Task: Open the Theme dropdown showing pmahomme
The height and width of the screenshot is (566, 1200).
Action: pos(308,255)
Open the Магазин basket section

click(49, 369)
────────
__PROBLEM STATEMENT__:
Output each line of the data exactly as it stands above.

__RESPONSE__:
Task: Open the Theme dropdown showing pmahomme
The height and width of the screenshot is (566, 1200).
Action: pos(308,255)
Open the Магазин basket section

click(49, 369)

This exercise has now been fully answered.